I am not afraid to tell her about Kenley. I am not afraid to talk about her. I will talk about her, very openly. I just hope that she doesn’t panic and leave our house feeling weirded out because yeah…dead babies are not a fun topic. Whatever. I guess we will see how it goes. Send the good vibes my way…hopefully our house appraises for what we need so we can catch a fucking break.
While we were home we had lunch at a little Chinese place that we used to frequent when we lived there. While we were eating, my IG dinged letting me know that I had a DM. I was contacted by a woman named Lauren from Breastfeeding World asking if I would be willing to write a piece in honor of Pregnancy and Infant loss month about Kenley. I was so touched that she reached out to me, and I cannot wait for my piece to be featured on this Friday! I will link to it on Friday when it’s posted in case anyone wants to read it. I shared some photos that I haven’t shared before, and it was really emotional for me to write. I hope someday that I can write a piece for them about the joys I will (hopefully) feel when I am able to breastfeed my Rainbow baby.

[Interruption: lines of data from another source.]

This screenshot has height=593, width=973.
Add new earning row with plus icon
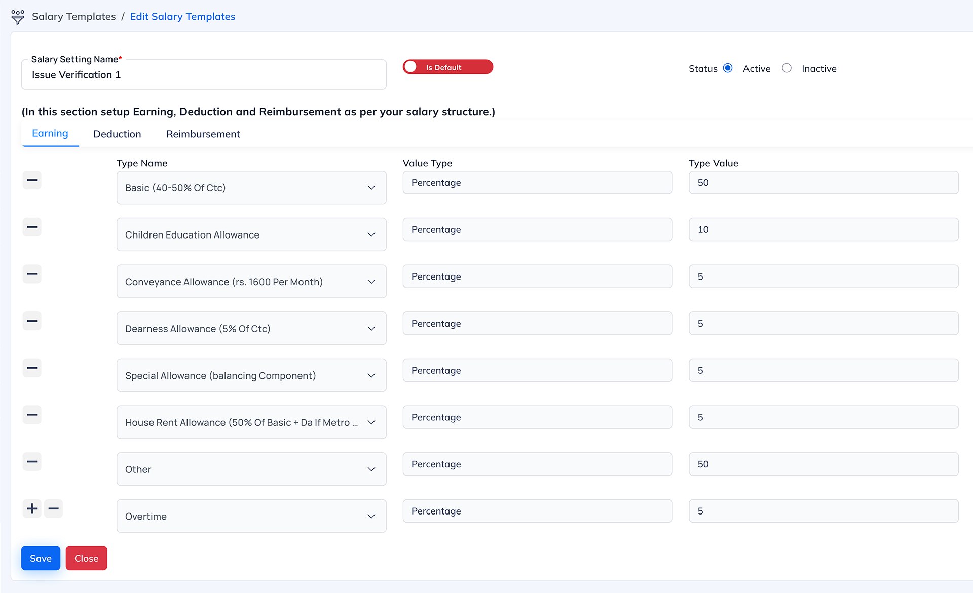click(x=32, y=508)
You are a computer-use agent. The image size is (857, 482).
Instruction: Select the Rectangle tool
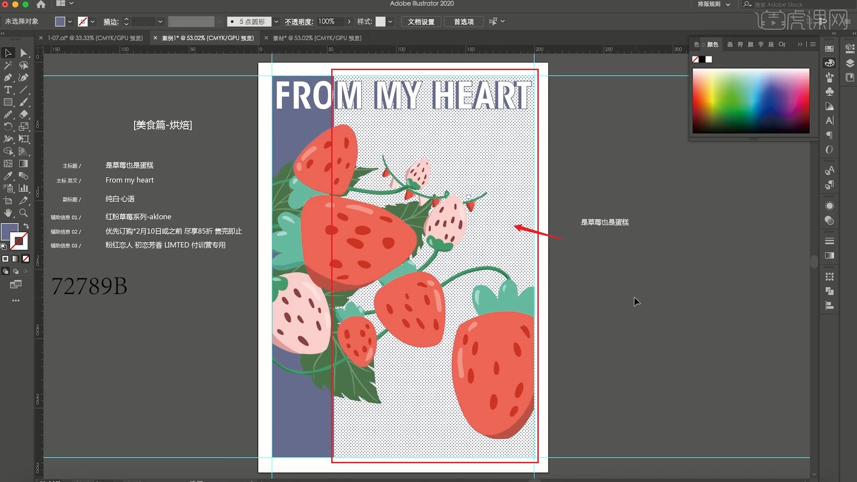(8, 102)
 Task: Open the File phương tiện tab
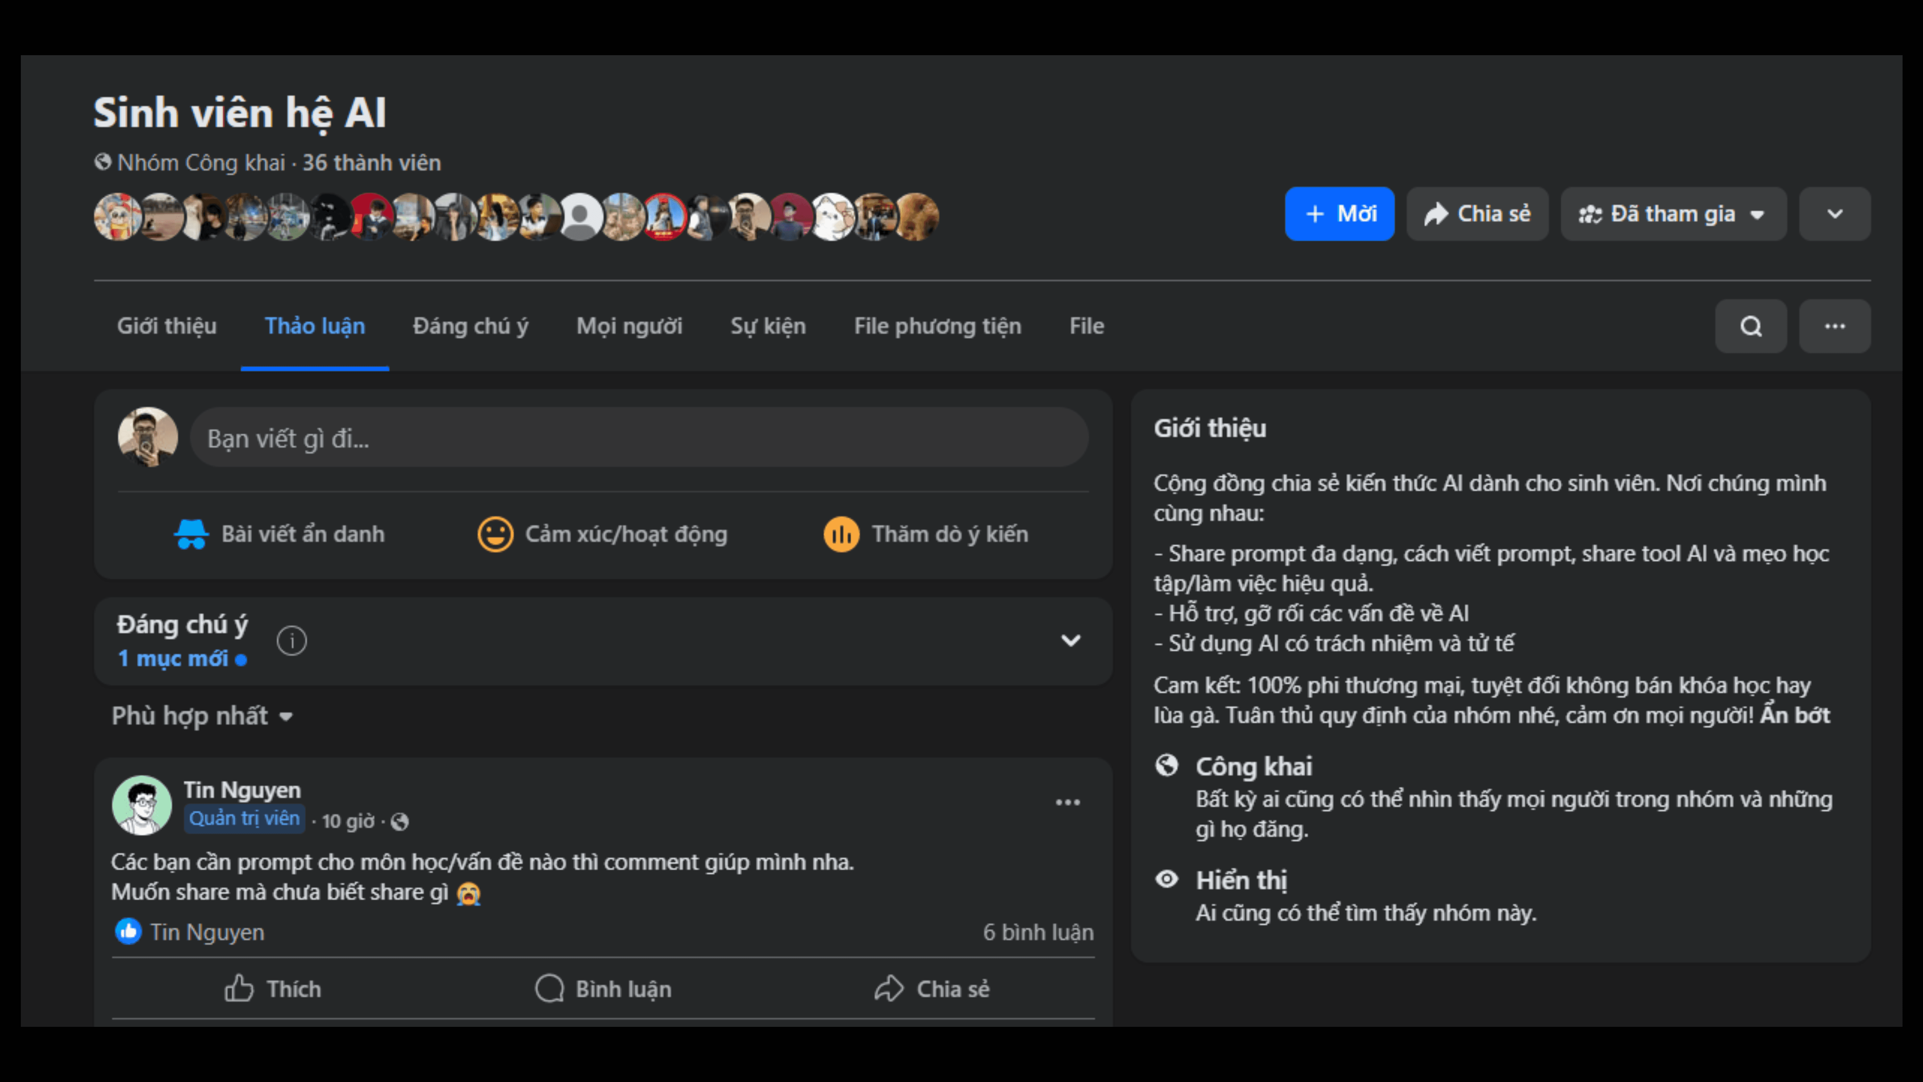point(937,326)
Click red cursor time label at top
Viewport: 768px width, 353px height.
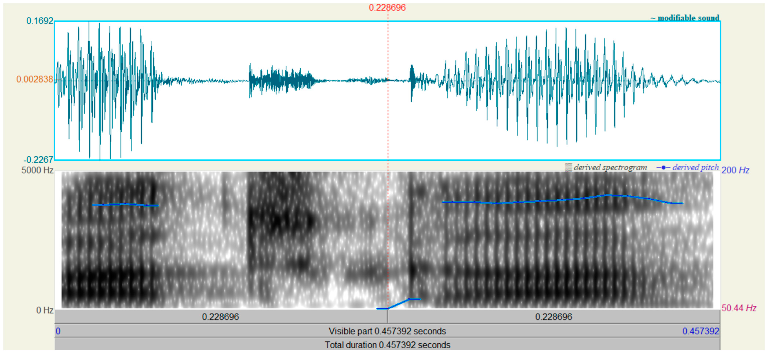click(x=387, y=7)
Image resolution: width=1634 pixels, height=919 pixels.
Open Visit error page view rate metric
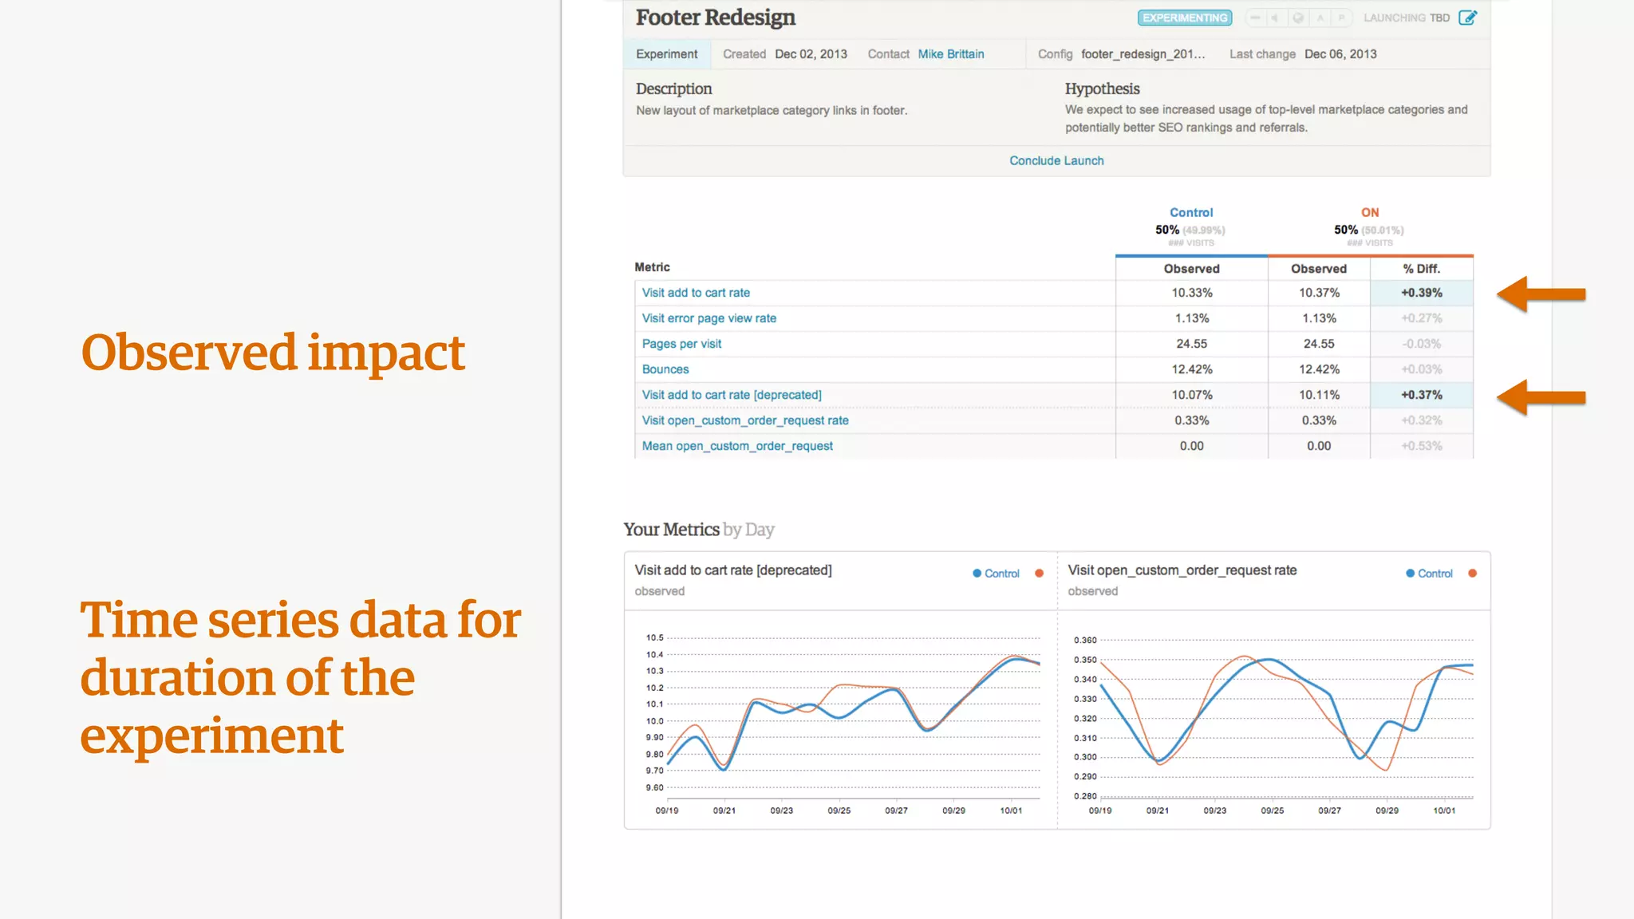(x=708, y=318)
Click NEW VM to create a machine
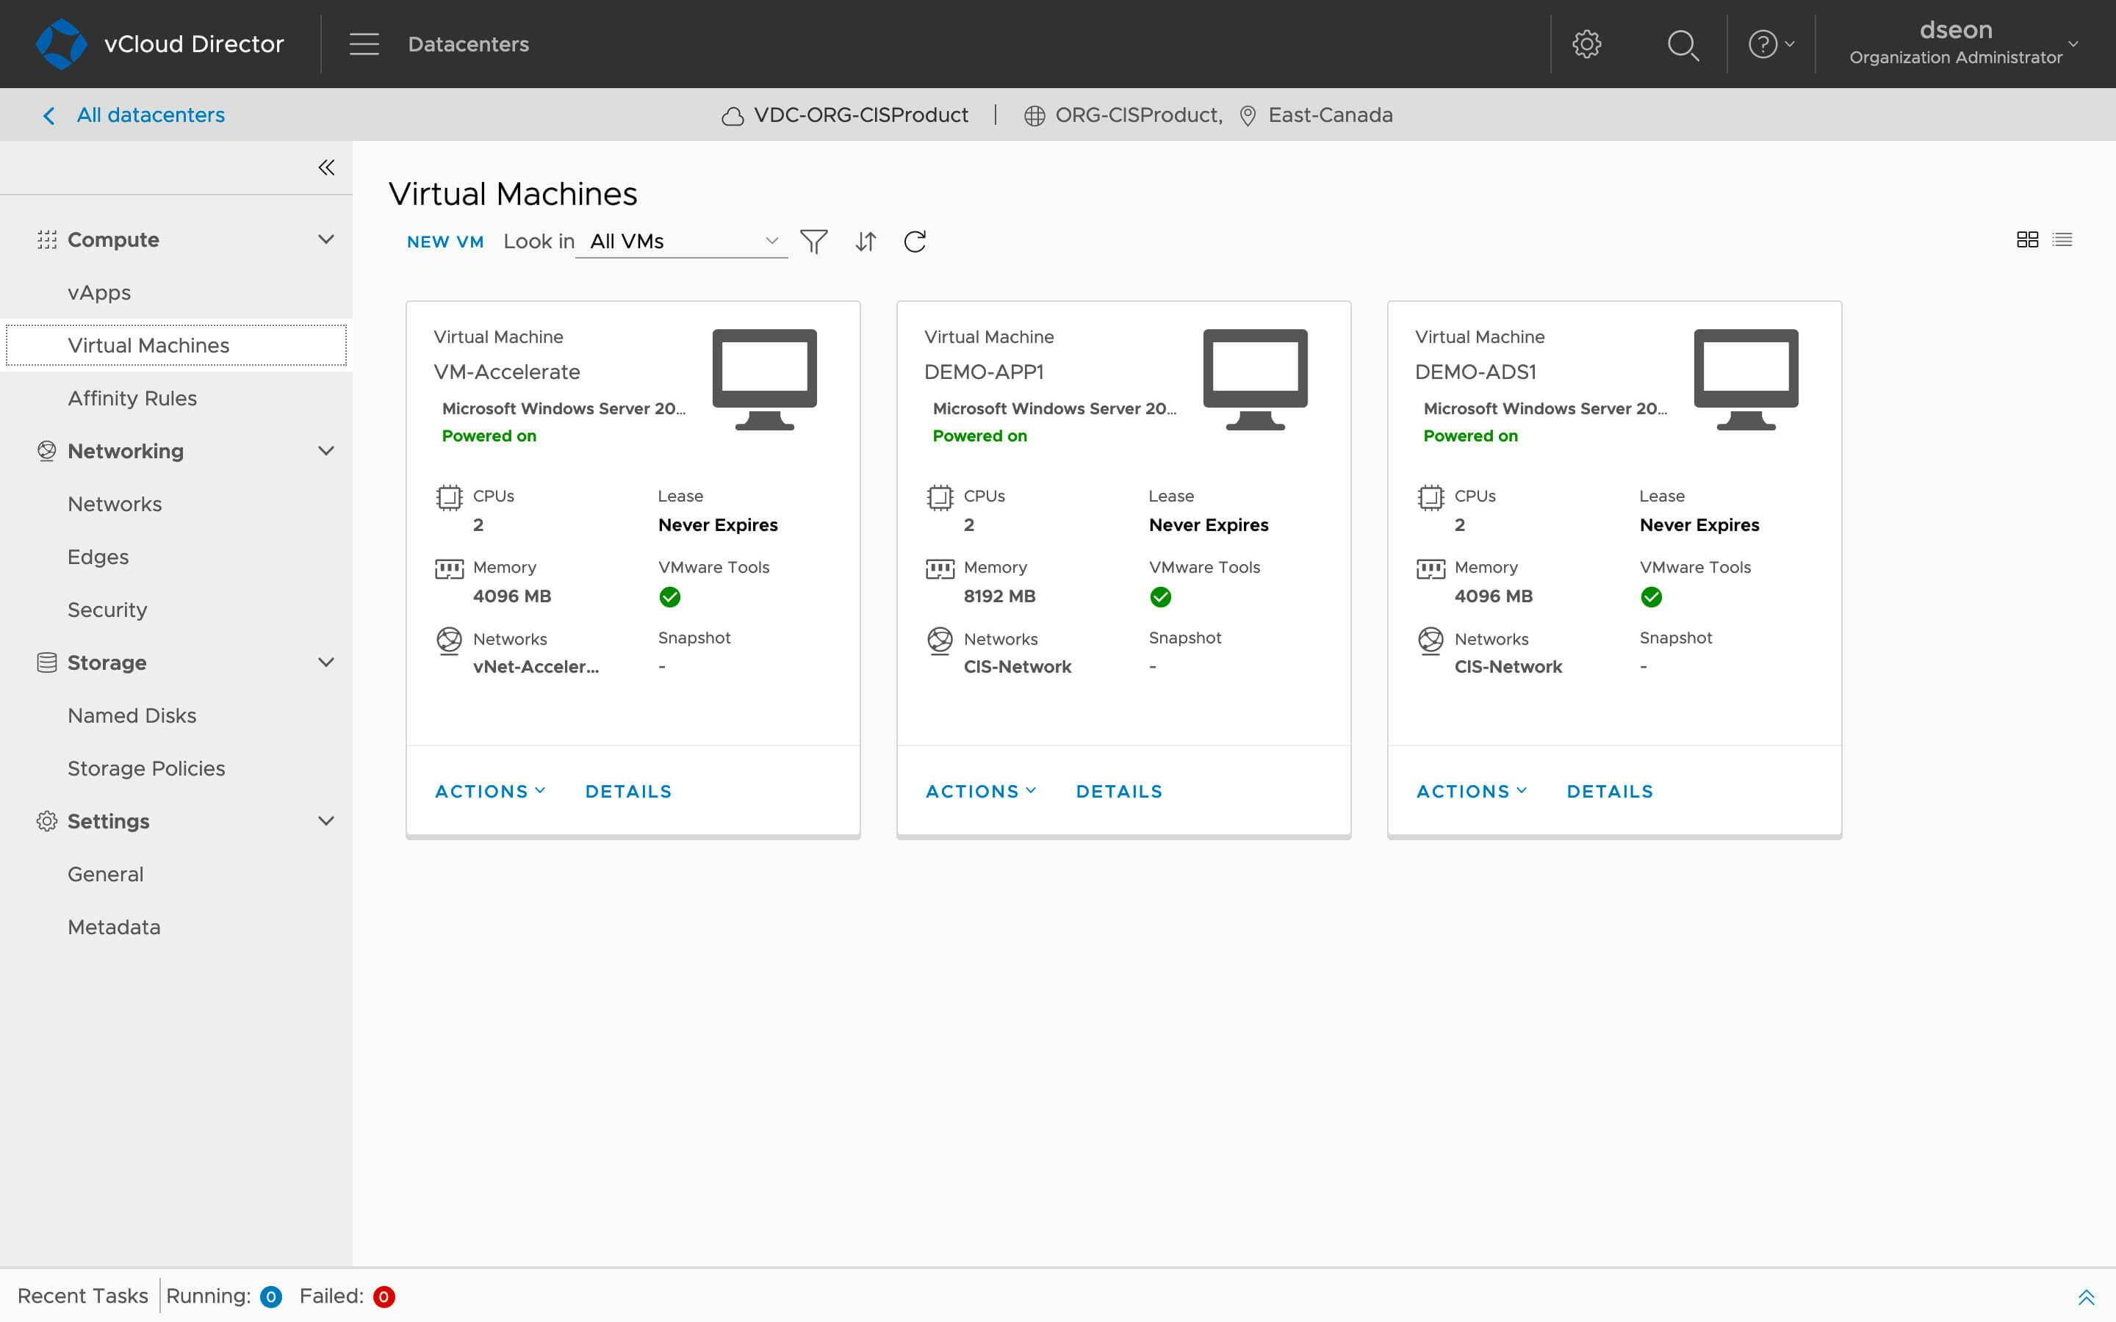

I have an MFM appointment on Thursday at 10:30. This will just be a check up to make sure everything is looking good. I have been feeling little miss kicking off and on more lately. I guess my MFM typically finds the heartbeat via ultrasound instead of doppler, which I am ok with, but I just hope that maybe I can talk her into letting me see her for a few seconds. I haven’t in like 5 weeks and it’s killing me.
And finally, Saturday was Pregnancy and Infant Loss Awareness day. My Sister had a special place for Kenley at a memorial table with a K, fox, and candle. It was very sweet, and moved me to tears. I also was sent many many texts, DMs, etc to let me know that a candle was being lit for Kenley and that she was being thought of. I wanted to show you all the candles that were lit for her, so here they are.
So there is a run down of what’s been up in my neck of the woods. I’m hoping that things are going to calm down after this week so I can get back to regular posting. I feel so much comfort when I speak about Kenley and how she impacts my life. I love that little girl so incredibly much…I missed her so bad this weekend.
I miss her every second of every day.
I will miss her for the rest of my life.